[Collected data entries]

#####

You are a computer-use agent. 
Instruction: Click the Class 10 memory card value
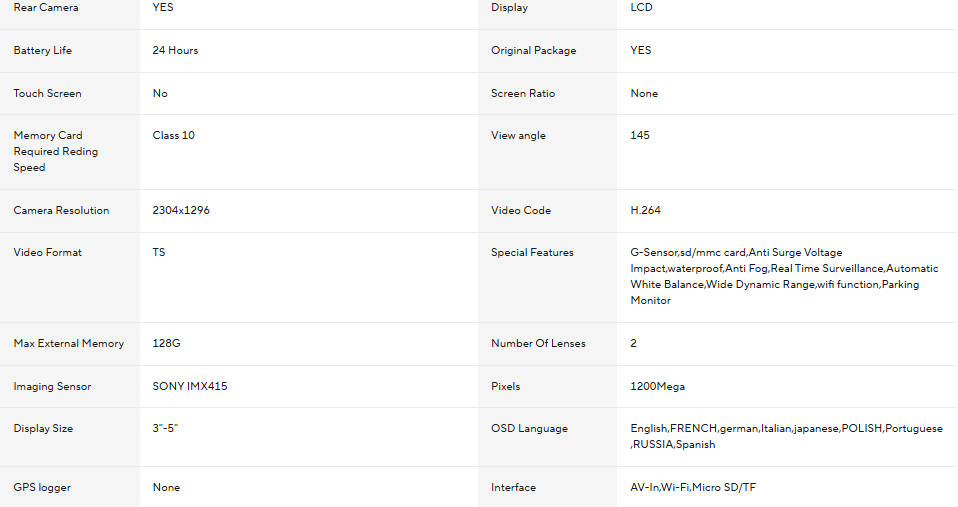(x=174, y=136)
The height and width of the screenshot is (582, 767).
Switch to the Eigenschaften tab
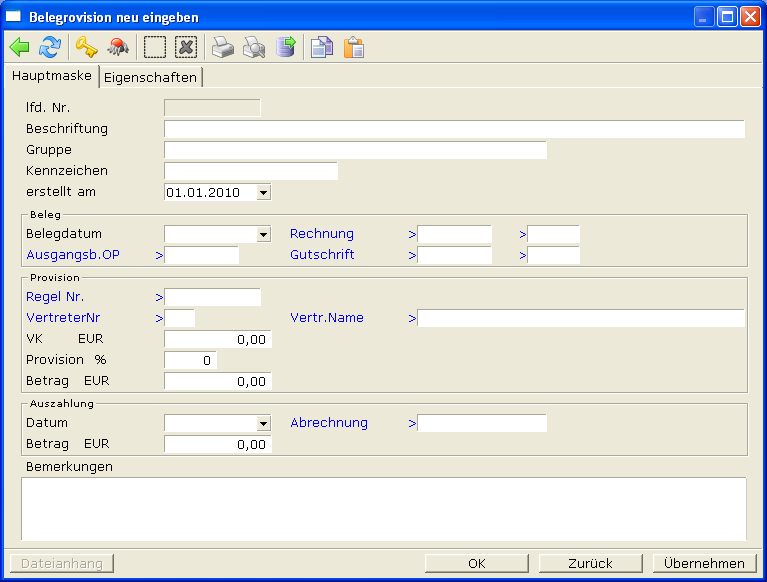click(x=150, y=77)
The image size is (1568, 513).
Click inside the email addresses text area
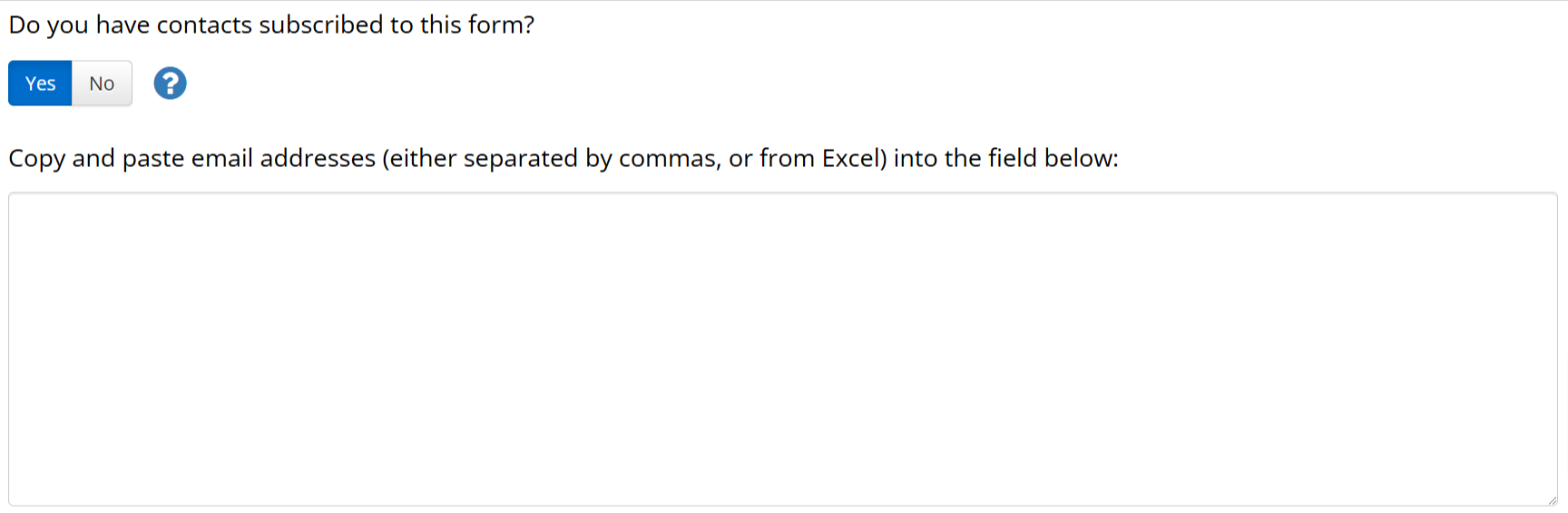click(783, 350)

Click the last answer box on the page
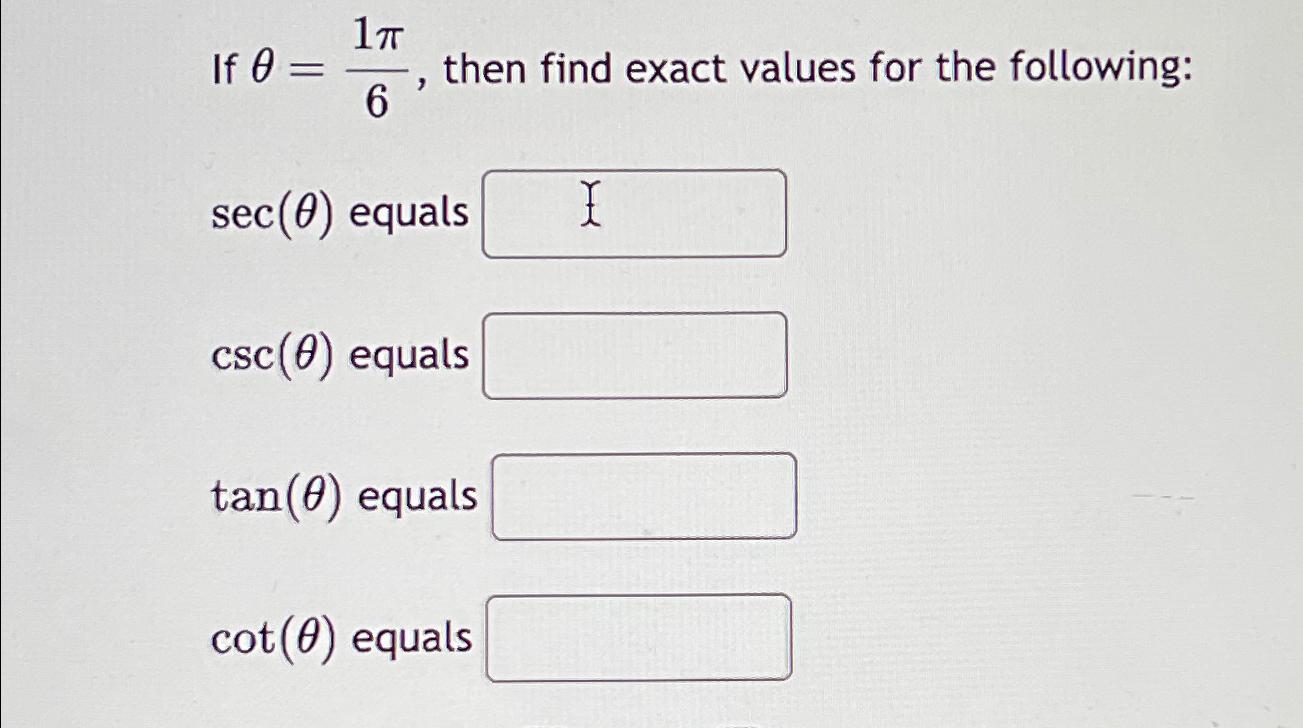(640, 637)
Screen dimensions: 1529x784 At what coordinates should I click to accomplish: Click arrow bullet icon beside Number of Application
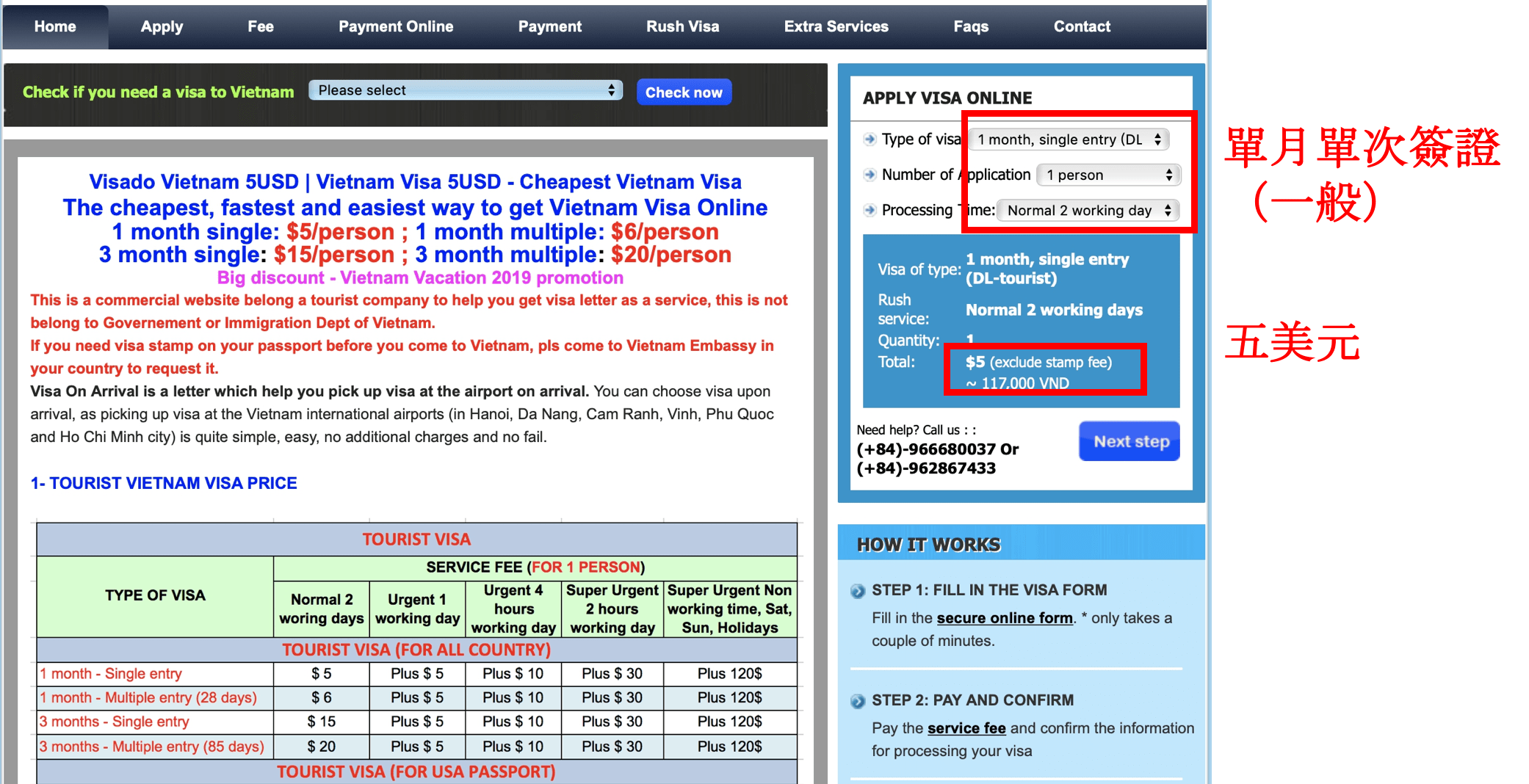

#####

▶ **REQUIREMENT**: Images aside, return each entry above precisely as it stands.

▶ **ANSWER AREA**:
You are a computer-use agent. 
Instruction: Click the Class 10 memory card value
(x=174, y=136)
The height and width of the screenshot is (582, 767).
Switch to the Eigenschaften tab
click(x=150, y=77)
The image size is (1568, 513).
Click inside the email addresses text area
click(783, 350)

Click the last answer box on the page
(640, 637)
Screen dimensions: 1529x784 At what coordinates should I click to accomplish: Click arrow bullet icon beside Number of Application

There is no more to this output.